A arte etérea de um homem bruto
No papel-título de Sr. Turner, filme do diretor inglês Mike Leigh que sai agora em DVD, Timothy Spall surge feio, atarracado, grosseiro, com dentes pavorosos: o homem é o inverso de sua arte.
A pintura de Turner é etérea, fugidia, arrebatadora; já o pintor, esse é, no desempenho glorioso de Spall, de uma fisicalidade bruta e intrusiva.
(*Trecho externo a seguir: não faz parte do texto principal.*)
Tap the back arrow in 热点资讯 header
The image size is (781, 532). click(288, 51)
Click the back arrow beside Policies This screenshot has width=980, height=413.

Turner raspa as telas com suas unhas feiosas, farta-se com uma cabeça de porco, ronca, grunhe e resfolega, apalpa o seio da empregada sem pedir licença (e a empregada, lindamente interpretada por Dorothy Atkinson, olha para ele com devoção).
Quando as filhas o visitam, ele age como se estivessem extraindo-lhe um dente. Com seu pai, contudo ele é só doçura. Ao conhecer Sophia Booth, uma viúva gordota e simples (e encantadora), ele diz que ela é uma mulher de uma beleza profunda. Não é um galanteio: Turner está olhando para ela como olha para o mundo, identificando algo de sublime onde outros só veem o banal.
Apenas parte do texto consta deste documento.